** Supplied passage **
** start **

I received my new toy I ordered from Woot yesterday.  The accessories for the cooker which I had ordered separately from Cobb USA came in yesterday as well.
Now I need to decide what I'm going to cook in it this weekend...))))


----------



## pacanis

Geez, it took almost two weeks for me to get my Woot T-shirts...

Congrats on the new toy.


----------



## roadfix

pacanis said:


> Geez, it took almost two weeks for me to get my Woot T-shirts...
> 
> Congrats on the new toy.



Yeah, 2 weeks for shipping is too long, even if shipping is free on T-shirts.

I might do some baby back ribs on the Cobb for its first cook.


----------



## pacanis

roadfix said:


> Yeah, 2 weeks for shipping is too long, even if shipping is free on T-shirts.
> 
> I might do some baby back ribs on the Cobb for its first cook.


 
Don't forget to change your sig


----------



## Caslon

roadfix said:


> Yeah, 2 weeks for shipping is too long, even if shipping is free on T-shirts.
> 
> I might do some baby back ribs on the Cobb for its first cook.



Ribs and chicken are my main meats for the Cobb. Steak is a waste on the grill plate, tri-tip roasts do well tho.
I suggest you go easy on adding wood chips for smoke as anything you cook will turn out like smoked ham. A small amount goes a long way. 

After checking on shipping costs for the Lokkii briquettes, man, very pricey.
With shipping it comes to ten bucks a disk.  I bought some cheaper on eBay but they were punk and I got a refund. Regular charcoal is ok, but I really liked the convenience of the one Lokkii disk that wasn't bad. It's such a shame Europe and Canada have stockpiles, but the US doesn't have any.  I'm not going to be ordering Lokkii from Cobb, way too pricey.


----------



## roadfix

Caslon said:


> Ribs and chicken are my main meats for the Cobb. Steak is a waste on the grill plate, tri-tip roasts do well tho.
> I suggest you go easy on adding wood chips for smoke as anything you cook will turn out like smoked ham. A small amount goes a long way.
> .


Thanks for that tip.  I have some hickory and cherry chunks on hand.  With a small chamber like that I figured it can get pretty smokey if not careful.
As for fuel I'll use Stubb's natural hardwood briquettes.

I plan on doing tri tips also.  
I like some crisp on my chicken skin.  I'll try chicken on it as well.


----------



## chopper

roadfix said:


> I received my new toy I ordered from Woot yesterday. The accessories for the cooker which I had ordered separately from Cobb USA came in yesterday as well.
> Now I need to decide what I'm going to cook in it this weekend...))))

** end **

** Written request **
Carry the Cobb cooker forum thread forward from the point where the text ends.

** Raw records **
** start **

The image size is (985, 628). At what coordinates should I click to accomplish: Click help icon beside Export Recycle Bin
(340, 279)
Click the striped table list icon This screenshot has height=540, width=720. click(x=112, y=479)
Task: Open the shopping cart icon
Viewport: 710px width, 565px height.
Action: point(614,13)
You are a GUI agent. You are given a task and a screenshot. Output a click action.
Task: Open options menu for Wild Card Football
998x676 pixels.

** end **
** start **

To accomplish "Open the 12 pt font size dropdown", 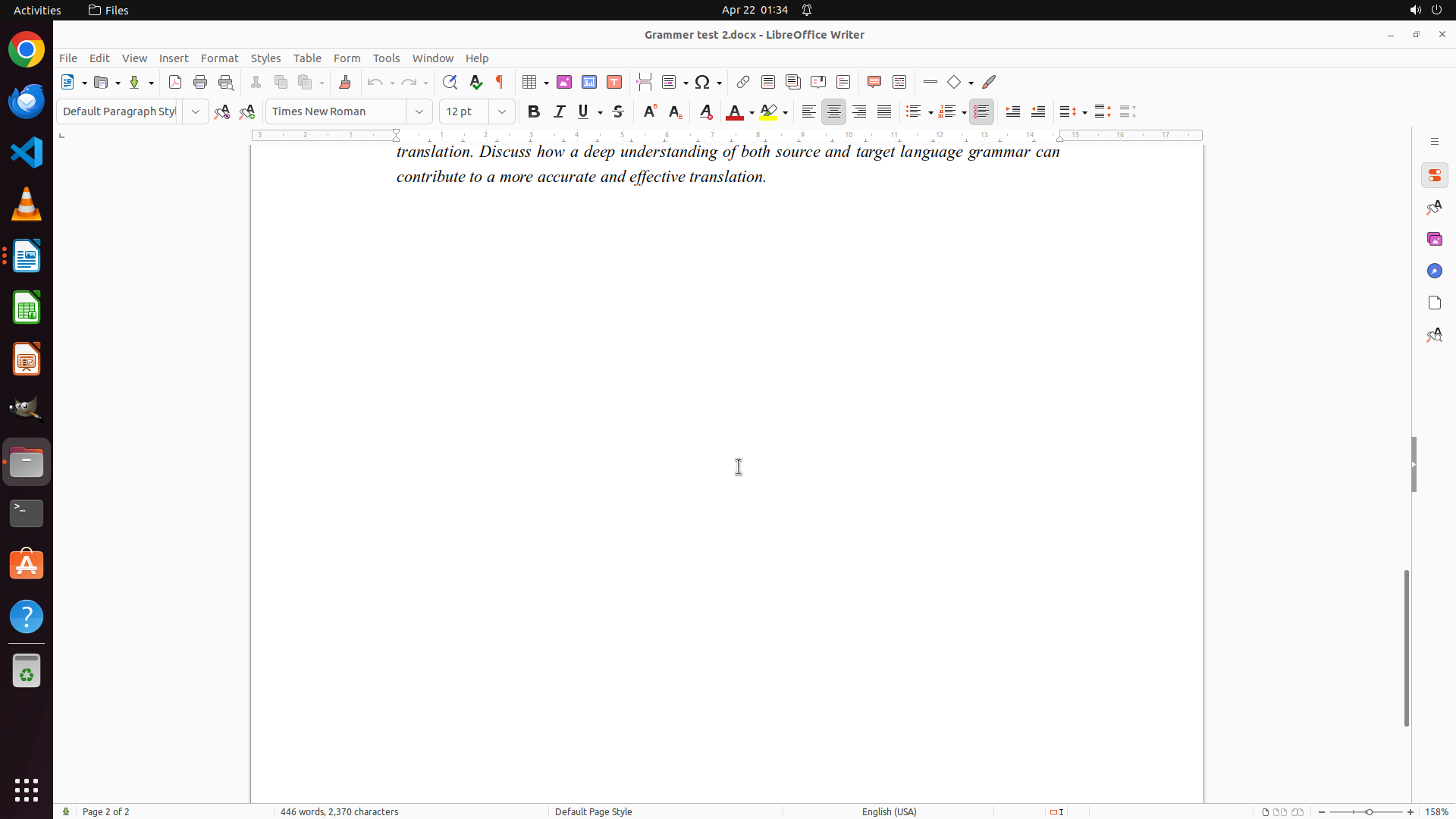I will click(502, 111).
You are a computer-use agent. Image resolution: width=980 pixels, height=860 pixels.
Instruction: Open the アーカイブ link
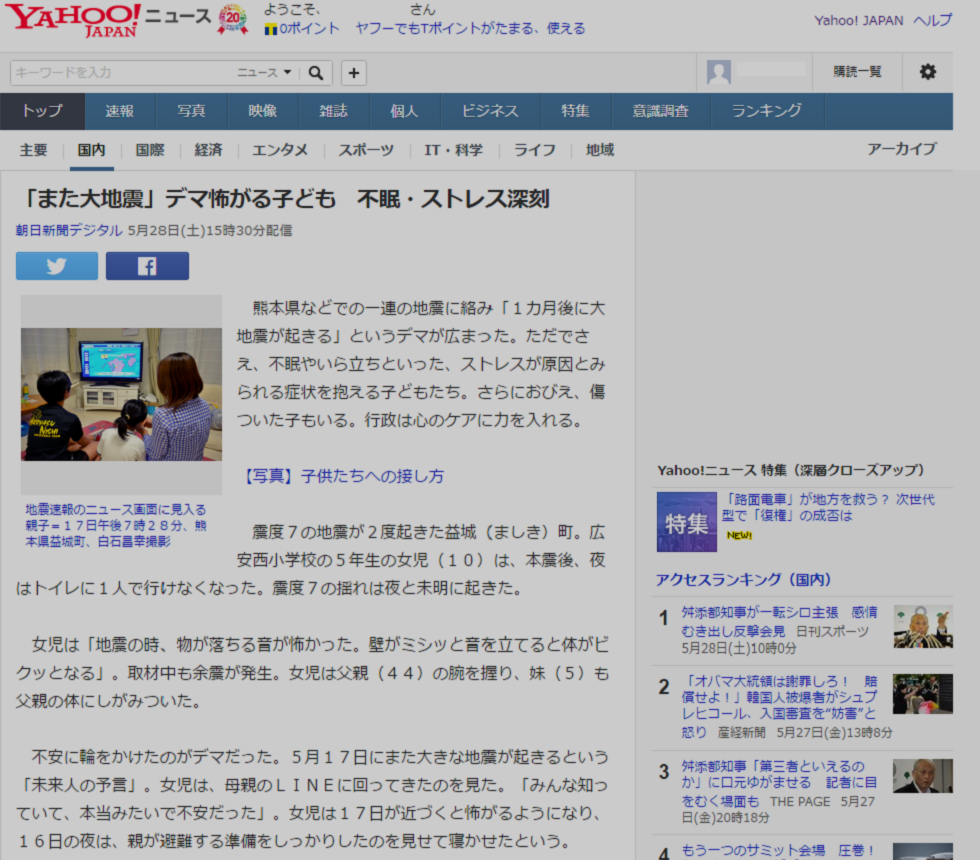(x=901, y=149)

** end **

** Result of the exercise **
 It looks fun.  I wish I had one to play with.  What is it called???


----------



## Caslon

chopper said:


> It looks fun.  I wish I had one to play with.  What is it called???



The Cobb Grill. Invented in South Africa.  It gets its name from using corn cobbs as a fuel in places that have little wood resources or fuel.


----------



## chopper

Thanks. It looks fun!  I just love all of the different gadgets related to cooking, smoking, baking, etc.


----------



## roadfix

*Rib FAIL first cook*

The very first cook on my new Cobb grill was a total FAIL.  I cut down a rack of spareribs so  they'll fit on the rack then realized on second thought I should have simply rolled the entire slab and skewered it for a better, cleaner fit.  First FAIL.

After I started the coals I waited a few minutes before putting on the ribs.  The cooker eventually settled at around 260F and slowly crept up to 300F at the third hour.  Not bad.  I let the ribs cook without checking for 4+ hours.  Second FAIL.    I should have checked the ribs at the third hour.  Also, I knew the water reservoir had dried out by that point.  
The ribs came out a bit charred on the underside and pretty dry overall, but eatable, mostly due to the dry rub I used...lol...  Sorry, no photos of the failed ribs.   

I think I basically need to cut down on fuel quantity and check on the meat periodically on the next cook.

But overall so far I like this cooker.


----------



## pacanis

You are an honest man Roadfix.
Better luck next time. Now you have a starting point upon which to tweak.


----------



## roadfix

My wife told me the little cooker turned out some great pork rinds....

I'm going to give it another go this weekend.  I've got another slab of ribs in the fridge.


----------



## pacanis

Pork rinds... ouch.
lol


----------



## Caslon

pacanis said:


> You are an honest man Roadfix.
> Better luck next time. Now you have a starting point upon which to tweak.



Cook time and temp is a bit of a learning curve. Lump charcoal burns a bit hotter than regular briquettes. 2.5 hours with less lump charcoal is a pretty good set and forget method (baste and glaze last 30 min). While not as 1-2-3 easy, having some coals ready to add (using less to begin with) 3/4 into your cooking time is not a bad idea. You can cook longer, and yet be sure to get the sauce to glaze at the end. You wanna flip the ribs once if you can.

I don't consider ribs to be as "set and forget" as stand roasting a chicken or a tri-tip roast, etc.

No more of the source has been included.